EXERCISE INSTRUCTIONS =>
In the entries that follow, find the line containing "Instruction: Click root" and the line containing "Task: Select the Lower value 3.00 cell", then copy exactly everything from the first through the second except the pictures.

DATA LISTING =>
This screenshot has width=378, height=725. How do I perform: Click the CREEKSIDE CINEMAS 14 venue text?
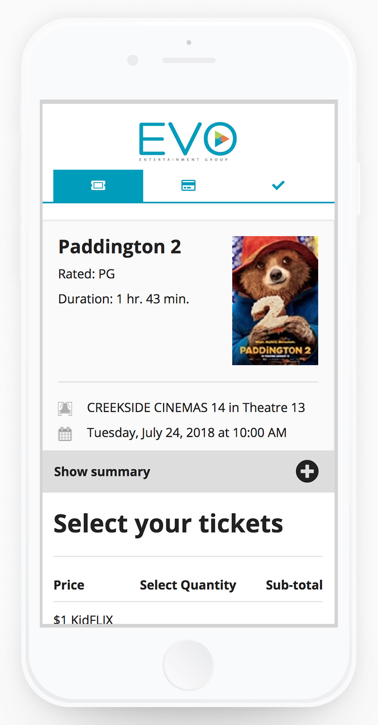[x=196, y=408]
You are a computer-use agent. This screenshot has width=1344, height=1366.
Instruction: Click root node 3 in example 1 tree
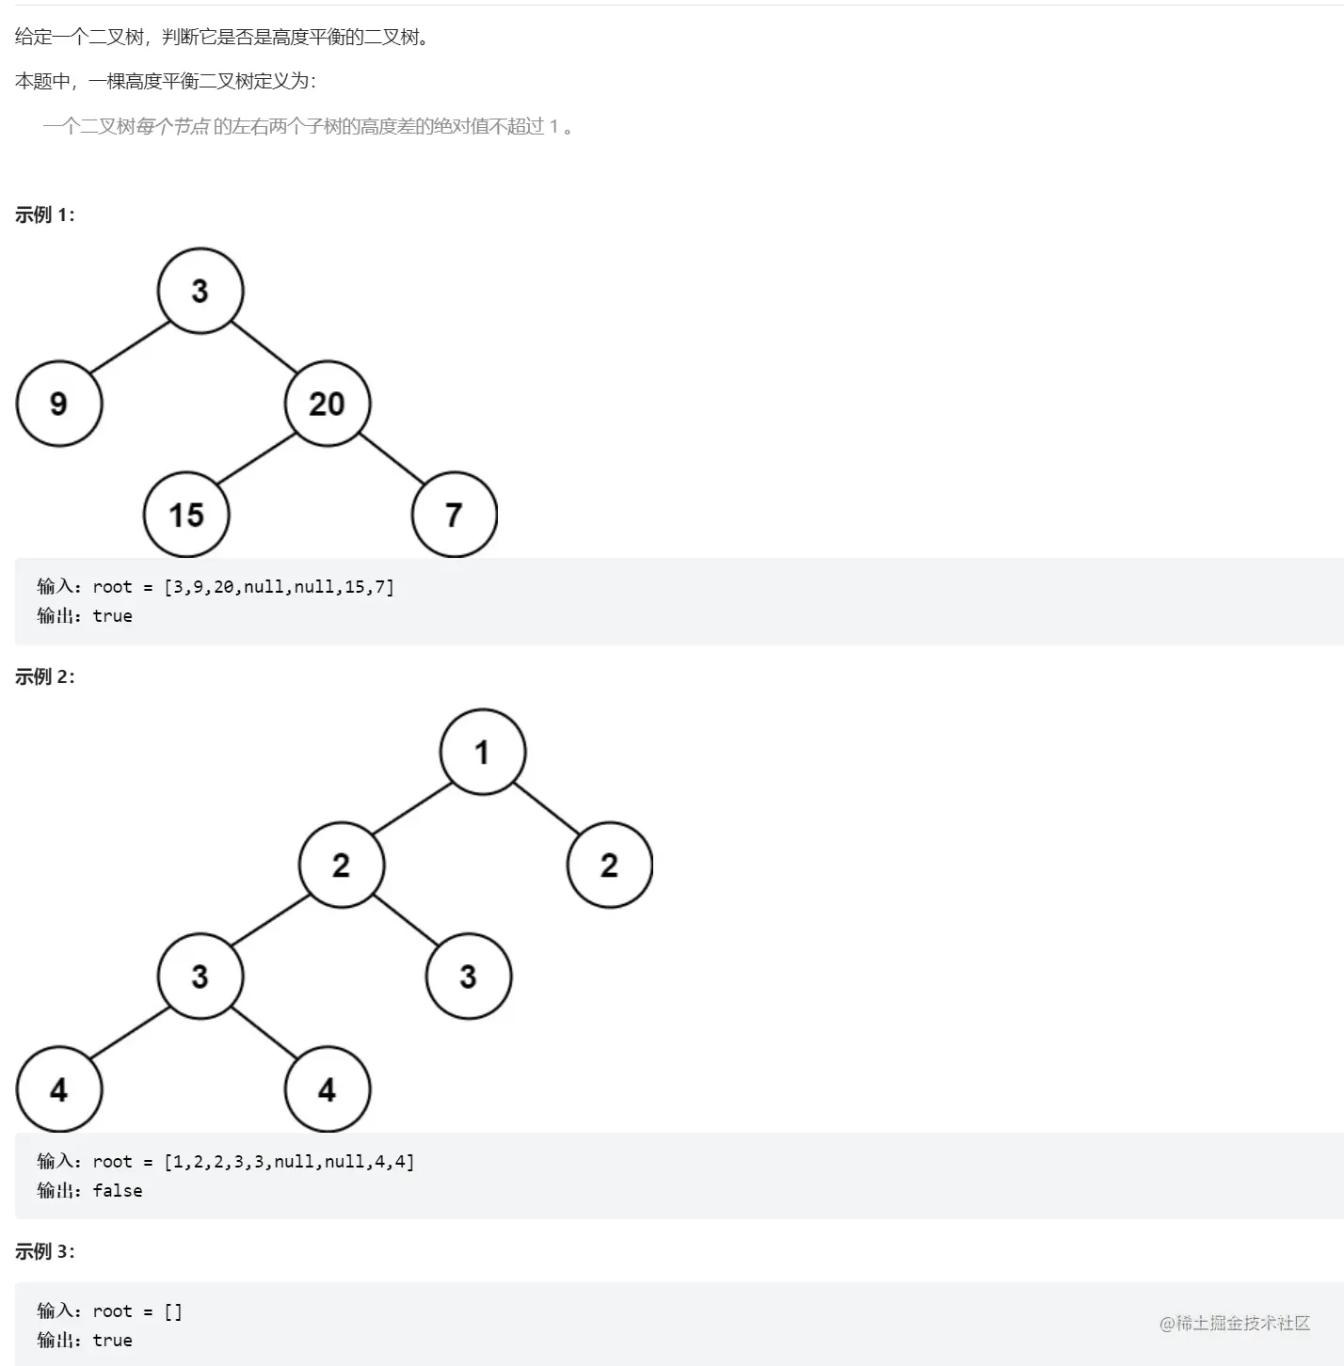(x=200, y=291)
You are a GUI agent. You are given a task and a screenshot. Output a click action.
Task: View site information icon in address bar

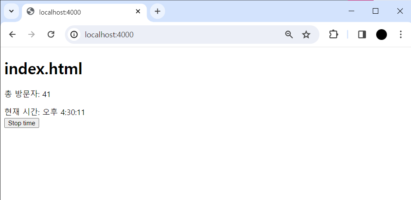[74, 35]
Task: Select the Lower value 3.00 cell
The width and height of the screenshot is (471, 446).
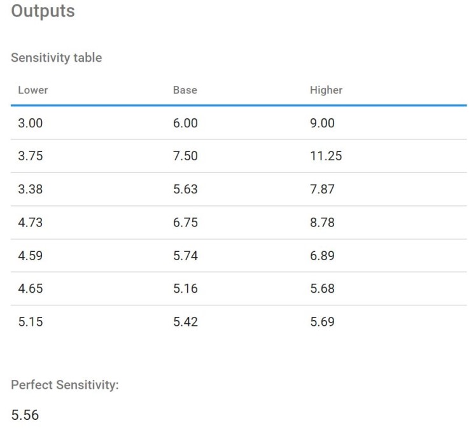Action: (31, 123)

RESPONSE FOR THIS EXERCISE =>
Instruction: Click root node 3 in example 1 tree
(x=200, y=291)
You are a GUI agent. You are given a task and a screenshot. Output a click action.
Task: View site information icon in address bar

[74, 35]
Task: Select the Lower value 3.00 cell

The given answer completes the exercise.